ANALYSES

Loi de programmation militaire : quelles conséquences ?

Interview
11 octobre 2013
Le point de vue de Jean-Pierre Maulny
La loi de programmation militaire (LPM) 2014-2019 devrait entériner des coupes importantes dans le budget défense de la France, comme l’avait déjà présenté le Livre Blanc 2013. Pensez-vous que cela ait un impact négatif sur le moral des armées ?

En réalité, le budget sera maintenu pour la période 2014-2017, sans prise en compte de l’inflation toutefois, suivi d’une légère augmentation sur la fin de la période, mais il faut bien parler de budget contraint dans une période d’économie budgétaire.
Par rapport à la question du moral des armées, il y a deux facteurs à prendre en considération.
D’une part, il y a une inquiétude des armées concernant le matériel militaire dont elles pourront disposer et des jours d’entraînement qui seront prévus, mais également il existe des craintes au regard de la condition de vie des militaires en général.
D’autre part, l’annonce des 24 000 suppressions d’emplois supplémentaires, lesquelles succèdent aux 54 000 de la dernière loi de programmation militaire, est assez lourde à supporter pour les armées. L’effort porte notamment sur la réduction du nombre d’officiers afin de limiter la masse salariale, objectif qui n’avait pas été atteint lors de la loi de programmation militaire précédente

Quelles seront les conséquences de cette LPM sur l’industrie de défense française, notamment en matière d’exportation et de coopération à l’échelle européenne ?
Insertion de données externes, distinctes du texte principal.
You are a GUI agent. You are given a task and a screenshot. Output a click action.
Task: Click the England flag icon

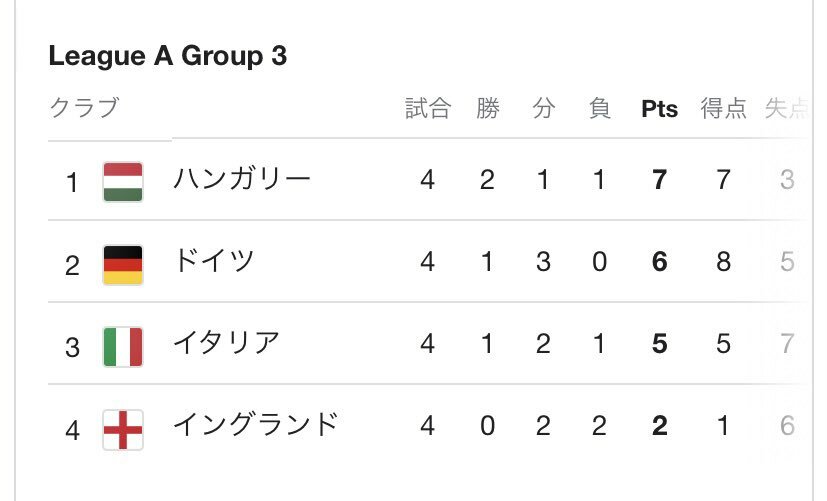(123, 429)
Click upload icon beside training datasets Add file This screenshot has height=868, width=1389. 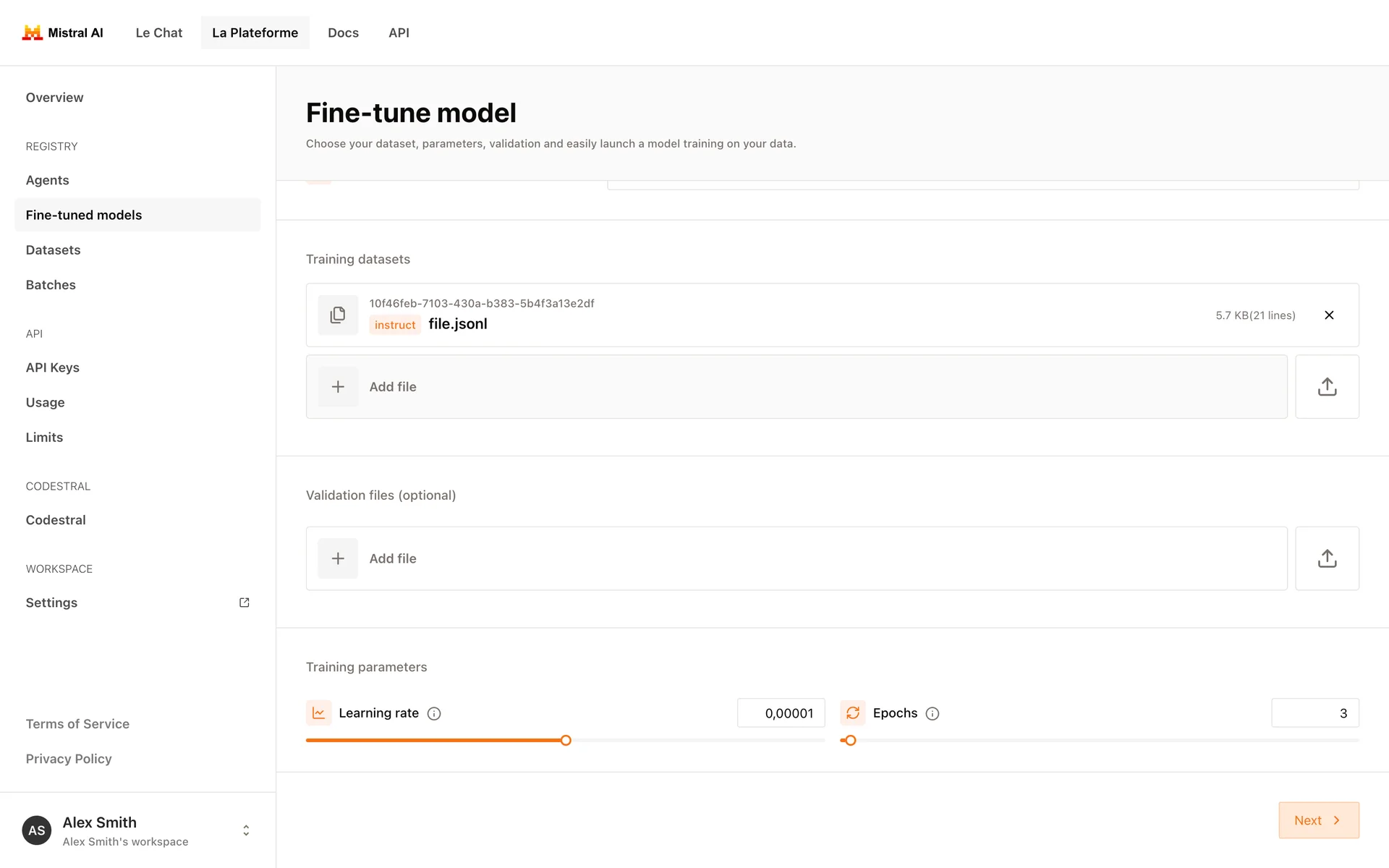[1327, 386]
Sur les exportations, il y a une volonté très forte de développer les exportations d’armement afin de limiter les effets de la baisse des commandes militaires. Le meilleur exemple est probablement celui du Rafale puisque seuls 26 seront commandés dans la prochaine LPM, ce qui est insuffisant par rapport à la cadence optimale de la chaîne de montage de Dassault. L’espoir réside donc dans le fait que la baisse des commandes de l’Etat sera compensée par des exportations et notamment par la réalisation du contrat avec les Indiens, voire avec le Qatar.
En ce qui concerne la coopération européenne, c’est un sujet qui est pour l’instant un peu en suspens. En effet, il n’y a pas eu de coopération en matière d’armement depuis le début des années 2000 donc depuis le programme d’avion de transport A400M – qui entre d’ailleurs aujourd’hui en service – et le missile air-air Meteor . Cela est très dommageable dans le sens où cela n’aide pas à consolider l’industrie de défense dans un cadre européen. Il serait intéressant que puissent se mettre en place les conditions pour qu’un drone militaire de reconnaissance, possiblement armé, soit réalisé en coopération par les Européens et que ce programme soit, sur le principe, lancé rapidement.

Quelles seront les conséquences de la LPM sur les moyens d’intervention de la France ?

Dans le Livre Blanc - dont la retranscription sera la LPM –, il est prévu que le contrat opérationnel pour les opérations extérieures soit désormais de 15 000 hommes alors qu’il était de 30 000 hommes avec la précédente LPM. Certes, on peut considérer que c’est une diminution importante. Toutefois, le contrat précédent était sans doute trop ambitieux. Qui plus est, il y a cette volonté affichée de « pouvoir entrer en premier sur un théâtre de conflit », c’est-à-dire, dans le cadre d’une coalition multinationale, de pouvoir peser sur les décisions politiques et militaires et ce grâce à des équipements de haute technologie et des soldats très entrainés. Cette diminution s’inscrit donc dans un souci d’être plus performant : on fera moins mais mieux.
Il convient également d’insister sur le fait que cette LPM va tenter de combler deux des lacunes capacitaires qui existaient en France et qui avaient été constatées lors des interventions au Mali et en Libye : l’absence de drone de reconnaissance – achat des Reaper américains – et d’avions ravitailleurs – lancement du programme MRTT.